Specification & Design: This step is aimed at verifying that supplier and project various users have taken into account the solutions proposed by suppliers and they are clearly understood.
Verification: Based on two major principles: “the right test” carried out at the “right time” = “right first time” test to be conducted. If carried out too soon the validity of its results may be undermined by modifications, carrying out tests too late undermines the project schedule.
Tests are only repeated if necessary or in the event of a change, therefore, some tests may be conducted at the supplier’s site, either totally or partially and some tests may be delegated to suppliers as they are experts in their own systems.
Acceptance & Release: prepares the system for operational implementation.
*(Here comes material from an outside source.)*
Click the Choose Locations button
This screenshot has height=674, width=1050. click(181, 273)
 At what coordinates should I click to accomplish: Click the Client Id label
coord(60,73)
During this step, a summary document will be implemented listing all tests carried out, the dates they were carried out and their status. The system concerned can then be transferred to the following step.
Should reservations remain at the point of transfer, they should only concern non-critical aspects and resolution dates must be defined.
4 cross-functional processes:
Good Engineering Practices: well-defined and shared organization from project start facilitates its implementation as well as undefined organizational operations at the start of a project will inevitably result in technical problems.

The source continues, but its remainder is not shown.